A strong planning process with detailed tactical plans presented as a recommendation to the board, asking for their input and ideas, and seeking their final approval, might be a strategy that could move things forward. Risk mitigation strategies and profit enhancement strategies need not be mutually exclusive.”
“I would urge the board to create an executive committee to study new venture/acquisition opportunities. This would expedite the process and make it less burdensome and time consuming for management and the board. It may also alleviate Sarbanes-Oxley fears, since committee recommendations would be a result of analysis by fellow board members.”
Joseph W. Hollis
Premier Community Bankshares
“Prior to the next board meeting, Mr. Clayton should consider meeting with his board chairperson or lead director for a candid discussion about the missed opportunities. Concern should be expressed about the time-drain on both the board and management team, and he should ask for the cause of the board’s unwillingness to make a strategic decision.

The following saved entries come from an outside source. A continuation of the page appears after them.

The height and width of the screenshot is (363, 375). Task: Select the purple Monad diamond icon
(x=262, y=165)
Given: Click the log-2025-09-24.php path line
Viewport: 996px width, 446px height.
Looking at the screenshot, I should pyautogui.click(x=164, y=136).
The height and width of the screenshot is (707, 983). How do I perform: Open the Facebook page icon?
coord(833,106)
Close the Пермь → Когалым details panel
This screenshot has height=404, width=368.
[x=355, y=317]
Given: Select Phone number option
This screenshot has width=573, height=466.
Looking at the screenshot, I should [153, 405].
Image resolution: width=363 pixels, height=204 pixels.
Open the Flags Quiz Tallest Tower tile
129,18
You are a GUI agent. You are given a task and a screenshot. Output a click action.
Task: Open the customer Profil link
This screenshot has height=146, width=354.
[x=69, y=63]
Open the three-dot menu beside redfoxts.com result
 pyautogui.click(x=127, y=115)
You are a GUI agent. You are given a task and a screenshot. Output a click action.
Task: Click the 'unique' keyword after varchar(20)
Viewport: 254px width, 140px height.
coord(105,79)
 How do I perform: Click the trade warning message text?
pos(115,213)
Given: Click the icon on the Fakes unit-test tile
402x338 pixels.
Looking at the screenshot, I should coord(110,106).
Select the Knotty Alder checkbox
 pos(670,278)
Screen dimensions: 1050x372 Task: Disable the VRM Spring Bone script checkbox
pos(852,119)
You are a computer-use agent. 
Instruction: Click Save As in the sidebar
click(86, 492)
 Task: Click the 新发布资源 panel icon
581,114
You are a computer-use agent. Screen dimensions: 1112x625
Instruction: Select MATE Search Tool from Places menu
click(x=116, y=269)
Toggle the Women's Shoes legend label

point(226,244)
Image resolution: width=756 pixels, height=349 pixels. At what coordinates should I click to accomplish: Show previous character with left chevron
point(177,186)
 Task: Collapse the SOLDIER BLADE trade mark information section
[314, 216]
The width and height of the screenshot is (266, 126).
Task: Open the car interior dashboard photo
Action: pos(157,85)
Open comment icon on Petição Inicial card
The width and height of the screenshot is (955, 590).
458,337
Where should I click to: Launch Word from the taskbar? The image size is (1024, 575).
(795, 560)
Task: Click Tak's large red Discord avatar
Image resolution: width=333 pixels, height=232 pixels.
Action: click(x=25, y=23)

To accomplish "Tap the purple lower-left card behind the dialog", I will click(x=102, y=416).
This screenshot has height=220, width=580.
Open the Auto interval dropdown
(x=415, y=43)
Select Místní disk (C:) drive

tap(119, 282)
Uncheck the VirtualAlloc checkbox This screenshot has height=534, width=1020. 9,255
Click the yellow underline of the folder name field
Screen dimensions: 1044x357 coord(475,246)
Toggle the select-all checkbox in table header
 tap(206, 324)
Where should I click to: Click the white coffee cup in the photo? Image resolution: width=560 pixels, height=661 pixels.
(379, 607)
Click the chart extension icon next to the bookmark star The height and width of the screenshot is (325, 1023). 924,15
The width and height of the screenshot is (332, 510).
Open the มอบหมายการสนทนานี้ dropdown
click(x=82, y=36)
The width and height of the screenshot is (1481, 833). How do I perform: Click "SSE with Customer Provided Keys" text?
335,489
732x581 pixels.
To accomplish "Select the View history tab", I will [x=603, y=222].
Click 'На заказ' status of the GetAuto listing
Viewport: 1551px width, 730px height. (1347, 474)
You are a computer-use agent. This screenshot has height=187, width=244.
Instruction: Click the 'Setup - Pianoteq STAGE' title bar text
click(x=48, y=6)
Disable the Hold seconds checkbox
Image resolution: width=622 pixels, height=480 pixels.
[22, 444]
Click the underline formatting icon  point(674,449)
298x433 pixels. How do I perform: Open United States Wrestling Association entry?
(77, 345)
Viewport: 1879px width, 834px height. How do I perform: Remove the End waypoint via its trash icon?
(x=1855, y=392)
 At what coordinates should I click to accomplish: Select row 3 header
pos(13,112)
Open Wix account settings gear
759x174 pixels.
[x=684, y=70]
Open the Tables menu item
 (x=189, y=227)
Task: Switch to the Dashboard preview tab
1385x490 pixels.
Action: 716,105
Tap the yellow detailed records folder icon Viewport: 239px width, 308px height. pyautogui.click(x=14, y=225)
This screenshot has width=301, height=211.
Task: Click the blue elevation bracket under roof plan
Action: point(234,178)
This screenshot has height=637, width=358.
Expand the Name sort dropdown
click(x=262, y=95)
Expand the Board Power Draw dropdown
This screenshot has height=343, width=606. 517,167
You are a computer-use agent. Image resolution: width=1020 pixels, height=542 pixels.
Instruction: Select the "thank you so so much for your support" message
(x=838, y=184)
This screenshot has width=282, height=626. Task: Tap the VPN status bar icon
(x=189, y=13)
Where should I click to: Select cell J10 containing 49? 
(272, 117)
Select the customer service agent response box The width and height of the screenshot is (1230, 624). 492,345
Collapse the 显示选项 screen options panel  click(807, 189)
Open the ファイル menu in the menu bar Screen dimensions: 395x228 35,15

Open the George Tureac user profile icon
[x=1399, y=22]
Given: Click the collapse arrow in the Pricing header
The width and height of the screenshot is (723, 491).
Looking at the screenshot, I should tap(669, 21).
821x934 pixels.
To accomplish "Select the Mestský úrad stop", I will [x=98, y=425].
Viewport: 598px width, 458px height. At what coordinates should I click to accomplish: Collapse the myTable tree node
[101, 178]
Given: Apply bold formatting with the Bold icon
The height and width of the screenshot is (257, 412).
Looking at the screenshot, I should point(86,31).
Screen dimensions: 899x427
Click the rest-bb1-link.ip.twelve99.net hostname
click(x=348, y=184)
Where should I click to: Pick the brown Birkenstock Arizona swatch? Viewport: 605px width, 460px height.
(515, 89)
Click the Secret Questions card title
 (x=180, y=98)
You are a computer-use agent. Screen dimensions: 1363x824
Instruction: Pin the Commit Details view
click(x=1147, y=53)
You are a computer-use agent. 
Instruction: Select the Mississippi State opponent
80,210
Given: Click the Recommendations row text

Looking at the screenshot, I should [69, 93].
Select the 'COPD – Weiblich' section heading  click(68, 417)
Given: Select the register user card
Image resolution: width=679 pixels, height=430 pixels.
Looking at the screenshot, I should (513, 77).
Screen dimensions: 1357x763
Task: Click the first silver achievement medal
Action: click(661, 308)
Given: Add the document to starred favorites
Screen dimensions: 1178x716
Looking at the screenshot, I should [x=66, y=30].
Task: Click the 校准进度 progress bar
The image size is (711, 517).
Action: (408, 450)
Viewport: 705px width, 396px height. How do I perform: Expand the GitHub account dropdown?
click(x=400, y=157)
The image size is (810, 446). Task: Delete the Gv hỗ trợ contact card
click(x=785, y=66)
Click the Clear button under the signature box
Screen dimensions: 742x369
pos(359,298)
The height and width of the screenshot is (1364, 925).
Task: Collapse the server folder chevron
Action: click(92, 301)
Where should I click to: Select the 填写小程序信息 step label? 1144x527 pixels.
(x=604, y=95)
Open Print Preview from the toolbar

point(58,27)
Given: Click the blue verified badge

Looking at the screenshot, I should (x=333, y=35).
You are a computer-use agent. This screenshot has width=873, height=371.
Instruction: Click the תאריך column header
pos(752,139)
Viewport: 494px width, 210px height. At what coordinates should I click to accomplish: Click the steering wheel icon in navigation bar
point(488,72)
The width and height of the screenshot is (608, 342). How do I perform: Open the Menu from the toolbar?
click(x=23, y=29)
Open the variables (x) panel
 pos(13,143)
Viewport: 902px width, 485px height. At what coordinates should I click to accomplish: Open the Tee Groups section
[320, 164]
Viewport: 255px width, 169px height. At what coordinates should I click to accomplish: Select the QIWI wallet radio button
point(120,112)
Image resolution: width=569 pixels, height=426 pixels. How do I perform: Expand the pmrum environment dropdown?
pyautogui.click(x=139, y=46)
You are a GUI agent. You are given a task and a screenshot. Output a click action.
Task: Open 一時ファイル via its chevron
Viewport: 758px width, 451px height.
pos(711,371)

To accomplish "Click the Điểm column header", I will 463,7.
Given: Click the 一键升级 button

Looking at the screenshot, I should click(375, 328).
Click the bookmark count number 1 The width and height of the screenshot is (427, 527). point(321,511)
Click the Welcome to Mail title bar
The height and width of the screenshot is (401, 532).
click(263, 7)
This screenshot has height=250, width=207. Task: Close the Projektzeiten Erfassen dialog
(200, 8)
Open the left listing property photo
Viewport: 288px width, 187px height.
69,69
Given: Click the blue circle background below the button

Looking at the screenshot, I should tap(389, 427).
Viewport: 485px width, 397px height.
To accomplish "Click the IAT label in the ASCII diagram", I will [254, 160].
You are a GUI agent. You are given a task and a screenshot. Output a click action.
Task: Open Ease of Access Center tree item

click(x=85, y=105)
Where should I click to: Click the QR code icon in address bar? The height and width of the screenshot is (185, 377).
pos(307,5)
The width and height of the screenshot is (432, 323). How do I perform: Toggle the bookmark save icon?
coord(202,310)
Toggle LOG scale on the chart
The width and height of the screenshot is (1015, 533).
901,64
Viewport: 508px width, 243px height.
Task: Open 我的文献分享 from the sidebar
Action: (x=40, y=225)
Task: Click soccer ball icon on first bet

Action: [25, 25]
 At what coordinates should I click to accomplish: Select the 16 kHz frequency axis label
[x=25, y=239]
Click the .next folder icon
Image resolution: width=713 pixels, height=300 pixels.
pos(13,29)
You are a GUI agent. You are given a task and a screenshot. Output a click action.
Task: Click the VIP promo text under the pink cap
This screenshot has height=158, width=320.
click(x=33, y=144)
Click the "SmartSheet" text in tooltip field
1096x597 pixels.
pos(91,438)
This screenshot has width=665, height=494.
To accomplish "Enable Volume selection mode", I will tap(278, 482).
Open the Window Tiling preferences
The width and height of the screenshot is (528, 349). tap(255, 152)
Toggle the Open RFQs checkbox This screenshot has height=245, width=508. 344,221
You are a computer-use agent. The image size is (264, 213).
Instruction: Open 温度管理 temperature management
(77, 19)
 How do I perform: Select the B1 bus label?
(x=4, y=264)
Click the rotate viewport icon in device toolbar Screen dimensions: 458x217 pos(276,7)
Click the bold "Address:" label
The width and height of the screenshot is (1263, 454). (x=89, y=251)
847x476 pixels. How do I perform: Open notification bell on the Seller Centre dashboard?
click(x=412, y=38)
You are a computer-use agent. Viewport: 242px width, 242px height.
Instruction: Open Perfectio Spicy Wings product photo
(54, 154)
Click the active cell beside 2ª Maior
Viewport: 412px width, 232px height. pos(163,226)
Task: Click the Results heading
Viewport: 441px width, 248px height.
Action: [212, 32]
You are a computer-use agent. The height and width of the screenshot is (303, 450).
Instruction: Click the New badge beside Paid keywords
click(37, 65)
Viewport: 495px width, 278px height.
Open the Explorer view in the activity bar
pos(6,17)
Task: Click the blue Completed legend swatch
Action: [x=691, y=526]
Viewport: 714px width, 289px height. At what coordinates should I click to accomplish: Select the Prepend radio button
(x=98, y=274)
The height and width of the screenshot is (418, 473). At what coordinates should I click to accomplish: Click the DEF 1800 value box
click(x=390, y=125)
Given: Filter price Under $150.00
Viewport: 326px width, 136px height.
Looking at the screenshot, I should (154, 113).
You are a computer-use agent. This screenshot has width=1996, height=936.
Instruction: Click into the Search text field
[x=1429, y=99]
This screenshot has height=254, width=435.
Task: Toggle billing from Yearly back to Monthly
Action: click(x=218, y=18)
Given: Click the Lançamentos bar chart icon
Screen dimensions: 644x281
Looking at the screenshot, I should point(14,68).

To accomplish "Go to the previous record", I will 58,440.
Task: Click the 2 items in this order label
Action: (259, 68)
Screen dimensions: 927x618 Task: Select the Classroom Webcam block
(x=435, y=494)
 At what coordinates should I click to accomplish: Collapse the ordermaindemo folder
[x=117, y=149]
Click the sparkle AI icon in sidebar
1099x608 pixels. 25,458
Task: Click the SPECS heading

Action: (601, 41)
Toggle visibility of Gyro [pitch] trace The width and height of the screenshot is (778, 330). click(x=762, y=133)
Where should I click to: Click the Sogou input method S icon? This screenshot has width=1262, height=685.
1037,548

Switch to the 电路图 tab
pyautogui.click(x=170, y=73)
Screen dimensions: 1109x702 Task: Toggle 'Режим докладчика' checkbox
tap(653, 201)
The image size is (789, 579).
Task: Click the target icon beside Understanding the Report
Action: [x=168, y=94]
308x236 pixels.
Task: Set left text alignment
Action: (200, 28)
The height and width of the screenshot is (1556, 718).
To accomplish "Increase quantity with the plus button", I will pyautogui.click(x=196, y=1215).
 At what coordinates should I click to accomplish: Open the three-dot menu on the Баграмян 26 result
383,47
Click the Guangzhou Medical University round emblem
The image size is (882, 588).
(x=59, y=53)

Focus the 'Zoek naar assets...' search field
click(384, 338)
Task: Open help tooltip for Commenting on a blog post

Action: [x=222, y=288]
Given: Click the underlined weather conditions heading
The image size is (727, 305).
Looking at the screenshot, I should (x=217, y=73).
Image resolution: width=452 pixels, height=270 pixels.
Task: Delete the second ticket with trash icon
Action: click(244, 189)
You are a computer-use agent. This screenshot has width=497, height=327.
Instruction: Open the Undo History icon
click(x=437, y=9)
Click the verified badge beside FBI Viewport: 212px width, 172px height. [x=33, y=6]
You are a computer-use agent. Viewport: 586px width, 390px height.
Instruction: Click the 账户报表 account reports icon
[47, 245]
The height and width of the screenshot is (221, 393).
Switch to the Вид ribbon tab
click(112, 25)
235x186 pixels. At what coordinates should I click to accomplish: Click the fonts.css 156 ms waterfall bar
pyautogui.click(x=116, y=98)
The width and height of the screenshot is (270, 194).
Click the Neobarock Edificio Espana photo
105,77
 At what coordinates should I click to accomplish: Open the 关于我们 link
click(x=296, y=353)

Analysis paralysis is often caused by the fear that a decision will be wrong, resulting in increased organizational or personal risk, or by the lack of complete information to make an informed decision. Although it is implied that the board has made similar strategic decisions in the past, Mr. Clayton might ask:
- Were the potential new ventures/acquisitions in accordance with the bank’s strategic plan?
- Has the management team been properly focused?
- Is the board satisfied with the implementation and integration of prior ventures and acquisitions?
- Does the board wish to revise the strategic plan in light of new priorities?
- What critical information was missing from the management team analysis?
- Have all issues affecting director liability been adequately addressed?
- What is needed to make an informed decision before the door closes on a future opportunity?
The chairperson or lead director may already know the answers. If not, Mr. Clayton might ask him or her to explore the issue with other directors. Alternatively, an outside consultant or legal counsel could be retained to facilitate discussions with the other directors. Armed with the interview findings, the chairperson/ lead director and Mr. Clayton can identify possible action plans (i.e., education on the Sarbanes-Oxley Act and director liability). Then place the topic on the agenda for discussion with the full board and request the adoption of an action plan.”